Lent III: Salty
Some fragmented thoughts about a powerful substance, Jesus's vexing instruction, cooking with my mom, and medieval notions about salt's sacred importance
March 21, 2025
Berkeley, Calif.
If there’s one thing that my mom and I often disagree on in the kitchen, it is the level of salt. In the kitchen as in the rest of life, I suppose: She tends to be much more conservative than me.
It’s not that I prefer things to be salty; I just like them well seasoned. “The primary role that salt plays in cooking is to amplify flavor,” Samin Nosrat writes in her magisterial book Salt, Fat, Acid, Heat. “Does this mean you should simply use more salt? No. It means use salt better. Add in the right amount, at the right time, in the right form.”

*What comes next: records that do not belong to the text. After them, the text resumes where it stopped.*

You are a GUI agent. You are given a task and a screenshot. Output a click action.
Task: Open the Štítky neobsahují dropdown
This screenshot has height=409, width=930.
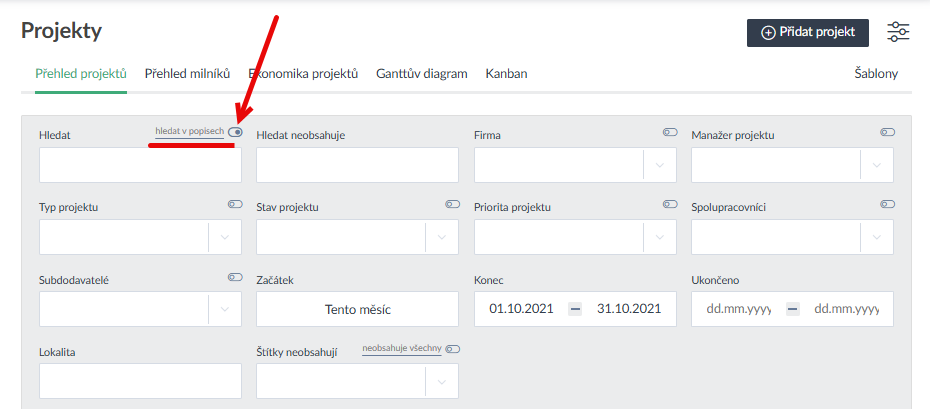442,381
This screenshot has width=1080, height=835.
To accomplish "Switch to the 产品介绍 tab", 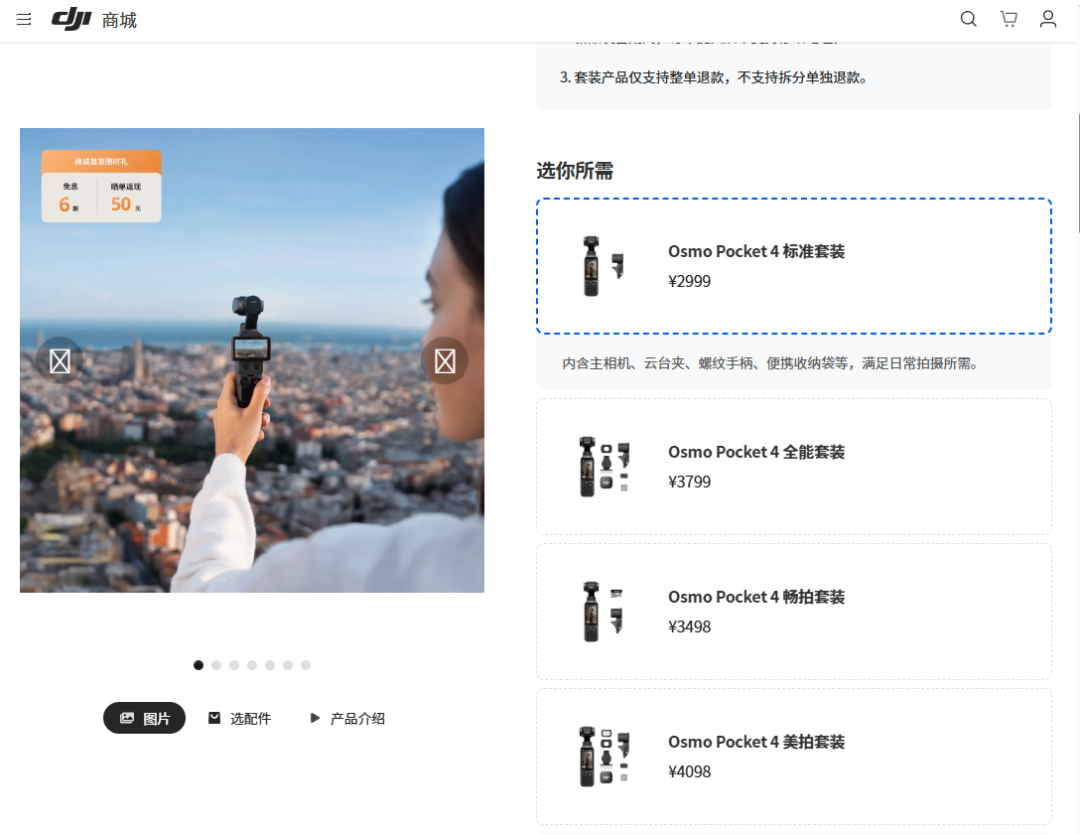I will click(360, 717).
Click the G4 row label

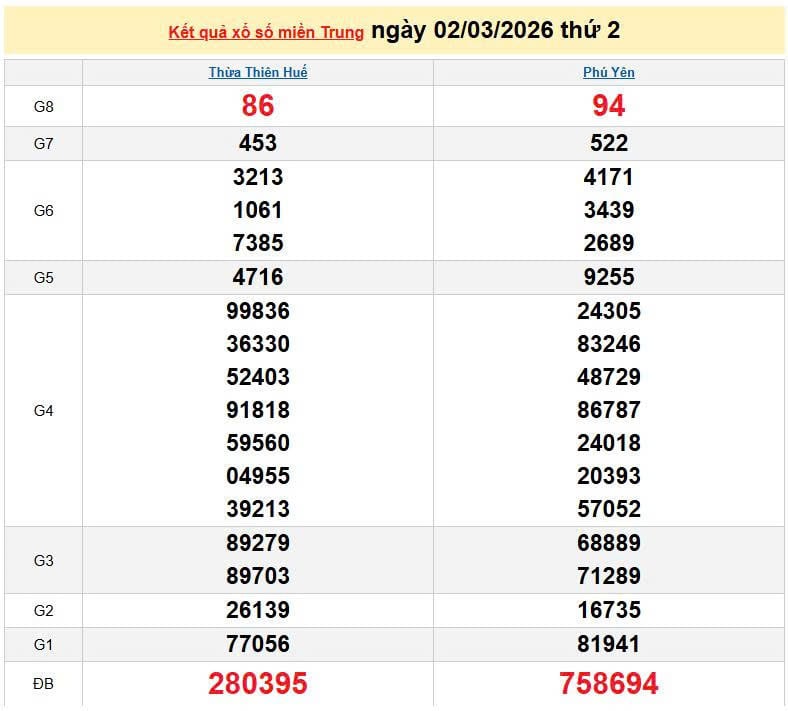[x=43, y=410]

Used properly and with care, salt balances bitterness and enhances sweetness. As with almost anything else, too much isn’t a good thing.
“You are the salt of the earth,” Jesus said. I wish he’d clarified exactly what he meant by that. It might have been helpful. Were we supposed to be a preservative? A flavor enhancer? Maybe there was, built into that instruction, a wry prophecy that people might need a break from the righteous Christian.
Many chefs have observed that, in the right amounts, salt simply makes food taste more like itself. I’d like to believe that when Jesus was telling his followers that they were the salt of the earth, he was calling on them to help the world be as beautifully itself as it could.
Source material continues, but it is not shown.